Someone called Halvar Anderson lies here beside his neighbours beneath the prairie soil in this churchyard. These were the first settlers of this area near the South Saskatchewan River. The church itself lies deserted beside its gravel road in the evening light.
Who were these people? We can know in general terms how they ended up here, where they came from and that they happened to die near here and were of this particular Christian denomination but the reality of their individual lives is hidden. All we have are names and dates, but together they form a sample of the great wave of settlement of little more than one hundred years ago that claimed land on the bald prairie.
But then, this church is abandoned. Is this a precautionary note? Can we really declare victory just yet or is our confidence based on a couple of lifetimes of experience only and not on the earth`s timetable which stretches over much longer spans of time and climatic changes. How about this dramatic grassland climate that provides too much rain and then not enough, blistering heat, early and late frosts? To make a successful crop can be a struggle now. How about a hundred years of variation, of little or no summer rain? The original grasslands had that experience built into their communities of plants and animals. How well would the present man-made system cope with this guaranteed eventuality?
We have an example of poor agricultural practice from ancient history. The lands around the Mediterranean were once rich productive lands. The islands of Ancient Greece covered in trees, the desert lands along the north coast of Africa once the breadbasket of Rome. Now the seaport of Troy at the Dardanelles is ten miles inland, its harbour filled up with soil from the grainfields and once wooded hillsides that washed away.

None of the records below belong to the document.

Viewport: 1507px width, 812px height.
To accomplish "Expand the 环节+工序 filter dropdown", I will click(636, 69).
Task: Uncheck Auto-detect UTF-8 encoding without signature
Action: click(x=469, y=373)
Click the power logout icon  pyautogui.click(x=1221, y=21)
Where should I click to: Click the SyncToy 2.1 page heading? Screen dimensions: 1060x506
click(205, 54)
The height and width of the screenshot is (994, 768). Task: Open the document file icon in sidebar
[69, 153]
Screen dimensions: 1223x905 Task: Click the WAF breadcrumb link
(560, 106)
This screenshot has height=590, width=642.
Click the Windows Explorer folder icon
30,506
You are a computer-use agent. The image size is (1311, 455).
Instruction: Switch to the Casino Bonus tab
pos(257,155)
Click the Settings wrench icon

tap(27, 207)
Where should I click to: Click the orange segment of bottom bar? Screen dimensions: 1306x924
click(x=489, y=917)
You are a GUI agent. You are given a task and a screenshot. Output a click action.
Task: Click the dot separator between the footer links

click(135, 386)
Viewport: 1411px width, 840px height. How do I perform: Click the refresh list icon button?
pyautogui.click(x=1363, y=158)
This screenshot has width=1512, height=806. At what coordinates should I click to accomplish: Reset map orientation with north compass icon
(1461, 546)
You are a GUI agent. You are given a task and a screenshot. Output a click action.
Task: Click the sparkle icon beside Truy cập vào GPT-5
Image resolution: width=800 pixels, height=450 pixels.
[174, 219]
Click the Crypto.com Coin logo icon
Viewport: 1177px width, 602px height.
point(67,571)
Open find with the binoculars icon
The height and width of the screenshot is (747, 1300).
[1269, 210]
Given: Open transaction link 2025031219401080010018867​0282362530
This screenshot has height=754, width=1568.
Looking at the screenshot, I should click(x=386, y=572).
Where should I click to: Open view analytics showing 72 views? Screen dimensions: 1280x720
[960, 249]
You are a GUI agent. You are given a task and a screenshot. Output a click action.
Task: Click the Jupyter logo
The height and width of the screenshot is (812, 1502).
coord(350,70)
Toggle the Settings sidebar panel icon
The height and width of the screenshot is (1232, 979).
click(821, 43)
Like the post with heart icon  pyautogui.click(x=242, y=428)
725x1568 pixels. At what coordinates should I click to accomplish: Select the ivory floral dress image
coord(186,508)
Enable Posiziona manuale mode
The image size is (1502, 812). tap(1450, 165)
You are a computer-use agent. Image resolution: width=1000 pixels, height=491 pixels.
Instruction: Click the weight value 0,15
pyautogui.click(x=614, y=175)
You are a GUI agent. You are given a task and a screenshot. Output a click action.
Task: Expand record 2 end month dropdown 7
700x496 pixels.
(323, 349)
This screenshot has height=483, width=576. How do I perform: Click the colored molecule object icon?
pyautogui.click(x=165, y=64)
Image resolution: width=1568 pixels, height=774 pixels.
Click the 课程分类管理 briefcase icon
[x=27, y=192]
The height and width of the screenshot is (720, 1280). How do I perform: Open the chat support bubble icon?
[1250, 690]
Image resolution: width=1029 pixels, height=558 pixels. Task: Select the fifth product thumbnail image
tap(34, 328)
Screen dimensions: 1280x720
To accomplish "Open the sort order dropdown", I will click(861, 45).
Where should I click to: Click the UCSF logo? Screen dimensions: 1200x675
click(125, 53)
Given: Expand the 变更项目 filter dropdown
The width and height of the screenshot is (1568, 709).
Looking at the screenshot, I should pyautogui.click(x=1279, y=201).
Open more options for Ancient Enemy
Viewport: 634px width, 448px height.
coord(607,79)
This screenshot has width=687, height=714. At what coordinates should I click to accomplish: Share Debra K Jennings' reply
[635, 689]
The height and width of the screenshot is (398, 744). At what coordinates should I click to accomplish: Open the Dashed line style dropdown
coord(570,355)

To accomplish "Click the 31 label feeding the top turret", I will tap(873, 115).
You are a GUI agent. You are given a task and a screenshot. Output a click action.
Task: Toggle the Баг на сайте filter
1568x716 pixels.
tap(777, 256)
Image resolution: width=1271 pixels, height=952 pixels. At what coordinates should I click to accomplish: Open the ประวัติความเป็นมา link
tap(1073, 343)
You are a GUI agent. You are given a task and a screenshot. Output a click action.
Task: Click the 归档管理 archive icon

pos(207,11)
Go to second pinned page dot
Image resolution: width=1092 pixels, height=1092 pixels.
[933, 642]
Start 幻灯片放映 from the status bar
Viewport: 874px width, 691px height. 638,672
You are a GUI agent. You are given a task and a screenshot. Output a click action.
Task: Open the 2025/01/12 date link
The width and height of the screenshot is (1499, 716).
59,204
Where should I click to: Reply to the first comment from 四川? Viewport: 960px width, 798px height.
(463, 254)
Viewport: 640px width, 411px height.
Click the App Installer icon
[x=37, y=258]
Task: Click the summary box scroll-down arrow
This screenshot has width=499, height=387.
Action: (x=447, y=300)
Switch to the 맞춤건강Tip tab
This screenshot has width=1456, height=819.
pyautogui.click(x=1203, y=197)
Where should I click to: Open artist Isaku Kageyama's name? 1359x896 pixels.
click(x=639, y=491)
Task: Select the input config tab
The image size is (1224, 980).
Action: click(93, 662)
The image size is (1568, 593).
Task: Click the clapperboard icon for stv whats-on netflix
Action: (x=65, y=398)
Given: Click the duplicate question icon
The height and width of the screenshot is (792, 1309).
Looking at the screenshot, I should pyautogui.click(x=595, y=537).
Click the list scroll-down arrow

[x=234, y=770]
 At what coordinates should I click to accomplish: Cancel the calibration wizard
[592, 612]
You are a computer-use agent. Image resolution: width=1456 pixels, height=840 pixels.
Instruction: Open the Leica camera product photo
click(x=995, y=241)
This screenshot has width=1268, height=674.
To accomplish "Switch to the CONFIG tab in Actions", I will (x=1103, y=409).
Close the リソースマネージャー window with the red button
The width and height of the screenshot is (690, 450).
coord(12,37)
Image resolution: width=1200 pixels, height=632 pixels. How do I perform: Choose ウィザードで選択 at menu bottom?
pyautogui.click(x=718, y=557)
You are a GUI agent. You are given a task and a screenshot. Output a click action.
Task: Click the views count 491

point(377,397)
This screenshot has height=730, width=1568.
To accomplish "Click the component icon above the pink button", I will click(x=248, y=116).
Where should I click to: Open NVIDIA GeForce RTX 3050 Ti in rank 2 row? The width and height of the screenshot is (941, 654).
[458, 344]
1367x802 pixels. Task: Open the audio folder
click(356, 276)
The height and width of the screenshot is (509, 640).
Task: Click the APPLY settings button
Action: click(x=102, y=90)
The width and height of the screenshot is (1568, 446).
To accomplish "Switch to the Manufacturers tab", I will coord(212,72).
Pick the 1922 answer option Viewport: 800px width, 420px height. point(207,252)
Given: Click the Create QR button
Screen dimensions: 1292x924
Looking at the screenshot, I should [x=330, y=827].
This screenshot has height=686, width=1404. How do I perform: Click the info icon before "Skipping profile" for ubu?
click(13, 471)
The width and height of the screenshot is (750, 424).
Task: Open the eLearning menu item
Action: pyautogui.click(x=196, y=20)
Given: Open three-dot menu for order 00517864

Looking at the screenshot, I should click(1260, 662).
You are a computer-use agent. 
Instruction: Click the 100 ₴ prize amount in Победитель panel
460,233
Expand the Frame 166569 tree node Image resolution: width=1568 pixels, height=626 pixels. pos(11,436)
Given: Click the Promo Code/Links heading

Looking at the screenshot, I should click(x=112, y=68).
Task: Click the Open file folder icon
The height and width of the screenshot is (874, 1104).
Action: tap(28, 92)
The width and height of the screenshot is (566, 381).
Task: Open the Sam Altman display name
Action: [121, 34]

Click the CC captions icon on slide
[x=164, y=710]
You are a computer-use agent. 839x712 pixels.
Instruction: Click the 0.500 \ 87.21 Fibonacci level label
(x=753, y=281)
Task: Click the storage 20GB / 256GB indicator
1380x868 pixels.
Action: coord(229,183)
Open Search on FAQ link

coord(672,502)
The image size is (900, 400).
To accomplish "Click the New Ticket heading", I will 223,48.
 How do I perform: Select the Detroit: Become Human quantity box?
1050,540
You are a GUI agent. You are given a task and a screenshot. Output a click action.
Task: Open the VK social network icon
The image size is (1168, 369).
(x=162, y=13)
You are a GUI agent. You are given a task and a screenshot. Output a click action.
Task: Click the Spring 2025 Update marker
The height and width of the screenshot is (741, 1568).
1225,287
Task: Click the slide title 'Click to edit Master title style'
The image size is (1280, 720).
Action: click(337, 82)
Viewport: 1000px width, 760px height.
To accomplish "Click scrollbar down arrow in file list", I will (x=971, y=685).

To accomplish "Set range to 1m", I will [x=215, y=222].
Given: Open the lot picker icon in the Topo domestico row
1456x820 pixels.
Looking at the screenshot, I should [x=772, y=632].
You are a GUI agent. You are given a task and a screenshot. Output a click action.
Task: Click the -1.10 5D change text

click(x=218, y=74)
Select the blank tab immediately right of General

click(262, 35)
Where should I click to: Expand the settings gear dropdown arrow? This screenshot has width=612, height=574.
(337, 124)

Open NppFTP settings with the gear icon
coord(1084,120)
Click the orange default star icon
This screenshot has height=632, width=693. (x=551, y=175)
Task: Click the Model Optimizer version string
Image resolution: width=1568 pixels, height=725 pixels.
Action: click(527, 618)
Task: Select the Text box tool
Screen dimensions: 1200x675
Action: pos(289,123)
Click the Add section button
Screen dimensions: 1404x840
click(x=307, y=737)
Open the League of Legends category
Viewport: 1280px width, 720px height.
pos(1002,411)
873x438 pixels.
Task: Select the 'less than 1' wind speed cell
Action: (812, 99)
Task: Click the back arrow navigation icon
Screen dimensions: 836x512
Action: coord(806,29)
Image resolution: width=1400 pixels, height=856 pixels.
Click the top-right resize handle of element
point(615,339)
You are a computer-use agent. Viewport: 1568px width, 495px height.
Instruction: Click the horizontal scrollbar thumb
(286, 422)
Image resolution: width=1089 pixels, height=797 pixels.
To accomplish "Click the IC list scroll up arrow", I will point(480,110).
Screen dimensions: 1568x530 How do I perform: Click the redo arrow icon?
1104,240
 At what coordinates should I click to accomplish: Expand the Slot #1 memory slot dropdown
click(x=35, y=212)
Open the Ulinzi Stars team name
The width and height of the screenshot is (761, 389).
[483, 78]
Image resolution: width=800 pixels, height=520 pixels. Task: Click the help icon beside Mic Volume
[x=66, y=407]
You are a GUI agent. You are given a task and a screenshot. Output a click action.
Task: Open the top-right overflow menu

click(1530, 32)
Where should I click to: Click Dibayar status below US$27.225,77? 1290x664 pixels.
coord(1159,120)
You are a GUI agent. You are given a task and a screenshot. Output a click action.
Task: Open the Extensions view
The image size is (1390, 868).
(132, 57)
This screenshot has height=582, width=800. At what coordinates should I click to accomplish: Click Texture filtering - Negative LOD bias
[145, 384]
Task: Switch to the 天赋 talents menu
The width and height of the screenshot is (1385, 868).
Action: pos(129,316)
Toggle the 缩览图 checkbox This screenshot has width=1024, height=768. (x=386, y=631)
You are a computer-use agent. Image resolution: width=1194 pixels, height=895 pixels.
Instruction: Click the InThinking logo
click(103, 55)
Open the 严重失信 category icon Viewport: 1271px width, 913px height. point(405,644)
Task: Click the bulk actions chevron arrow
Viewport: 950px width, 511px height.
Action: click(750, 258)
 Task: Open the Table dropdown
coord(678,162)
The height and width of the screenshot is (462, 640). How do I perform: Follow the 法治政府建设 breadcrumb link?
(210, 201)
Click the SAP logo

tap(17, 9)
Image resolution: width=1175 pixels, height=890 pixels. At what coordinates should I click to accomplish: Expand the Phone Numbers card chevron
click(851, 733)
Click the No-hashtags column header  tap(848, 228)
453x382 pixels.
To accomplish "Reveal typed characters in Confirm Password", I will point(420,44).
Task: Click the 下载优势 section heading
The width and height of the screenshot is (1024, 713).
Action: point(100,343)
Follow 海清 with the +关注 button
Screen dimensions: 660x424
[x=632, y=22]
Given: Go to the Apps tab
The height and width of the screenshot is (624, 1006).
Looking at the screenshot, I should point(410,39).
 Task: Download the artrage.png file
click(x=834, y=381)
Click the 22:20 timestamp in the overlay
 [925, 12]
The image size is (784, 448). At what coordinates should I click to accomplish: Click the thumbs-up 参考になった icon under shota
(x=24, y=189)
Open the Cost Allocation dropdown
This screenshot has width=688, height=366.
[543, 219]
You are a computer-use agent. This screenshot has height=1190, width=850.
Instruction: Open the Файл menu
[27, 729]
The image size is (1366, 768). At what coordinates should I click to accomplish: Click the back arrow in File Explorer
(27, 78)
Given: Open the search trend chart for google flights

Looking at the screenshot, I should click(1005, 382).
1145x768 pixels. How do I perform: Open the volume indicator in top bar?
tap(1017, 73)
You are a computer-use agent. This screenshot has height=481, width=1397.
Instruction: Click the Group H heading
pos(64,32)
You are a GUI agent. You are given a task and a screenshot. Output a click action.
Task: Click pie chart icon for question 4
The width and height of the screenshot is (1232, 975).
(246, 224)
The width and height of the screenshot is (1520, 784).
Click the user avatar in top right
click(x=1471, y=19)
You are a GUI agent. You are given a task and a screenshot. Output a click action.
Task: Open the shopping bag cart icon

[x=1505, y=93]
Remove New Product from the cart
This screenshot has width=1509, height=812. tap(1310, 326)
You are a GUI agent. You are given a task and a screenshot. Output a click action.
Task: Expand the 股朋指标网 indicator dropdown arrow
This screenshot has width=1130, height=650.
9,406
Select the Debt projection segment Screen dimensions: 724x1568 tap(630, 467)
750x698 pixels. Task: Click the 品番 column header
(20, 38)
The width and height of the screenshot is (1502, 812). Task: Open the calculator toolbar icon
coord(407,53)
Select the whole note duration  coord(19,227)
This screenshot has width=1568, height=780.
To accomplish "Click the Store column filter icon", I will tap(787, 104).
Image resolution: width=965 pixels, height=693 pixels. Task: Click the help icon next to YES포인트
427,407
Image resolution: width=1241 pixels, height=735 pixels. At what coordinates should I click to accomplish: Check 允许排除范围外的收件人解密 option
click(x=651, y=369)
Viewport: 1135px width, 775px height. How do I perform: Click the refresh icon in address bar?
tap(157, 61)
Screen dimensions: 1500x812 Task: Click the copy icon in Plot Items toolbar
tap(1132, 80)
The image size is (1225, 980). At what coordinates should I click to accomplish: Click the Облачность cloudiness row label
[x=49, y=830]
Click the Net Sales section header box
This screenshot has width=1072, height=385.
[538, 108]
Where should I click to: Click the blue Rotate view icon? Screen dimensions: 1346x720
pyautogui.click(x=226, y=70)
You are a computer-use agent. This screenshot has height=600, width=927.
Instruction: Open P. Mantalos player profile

Those settlers in the churchyard, they had no concept of this, they cannot be blamed if they were swept up in a great social experiment that nature must surely, and perhaps sooner than we think with global warming, put an end to, but we can think ahead, imagine what we can do to limit the damage, how we can reseed those open soils with natural grassland before it is too late.
Note. While many have tried to recreate a native prairie grassland, the mixed results have shown just how difficult this is. Easy to plow under, but very challenging to re-establish. The deeper into the project, the more complexity, the more variables. The struggle to do this, however, teaches us a lot about the interconnectedness of all things and the shallowness of human understanding. This is a life-form we are attempting to recreate from bits and pieces.
We are aware that when human cultures are rudely interrupted by disease or conquest, as happened to the native people of this same prairie, something is lost and the people who carry the remains of this destroyed culture remain lost in some ways. One does n`t just drop one and pick-up another. This grassland ecosystem, of which that human culture was an adapted part , is vastly more crippled if the major proportion is done away with.
However, just as it is very important that battered cultures rediscover their roots and begin to live again, even in a modified form, so it is important that the Prairie grasslands be helped to recover. If only out of self interest, to prevent a new Sahara which will eat us all up.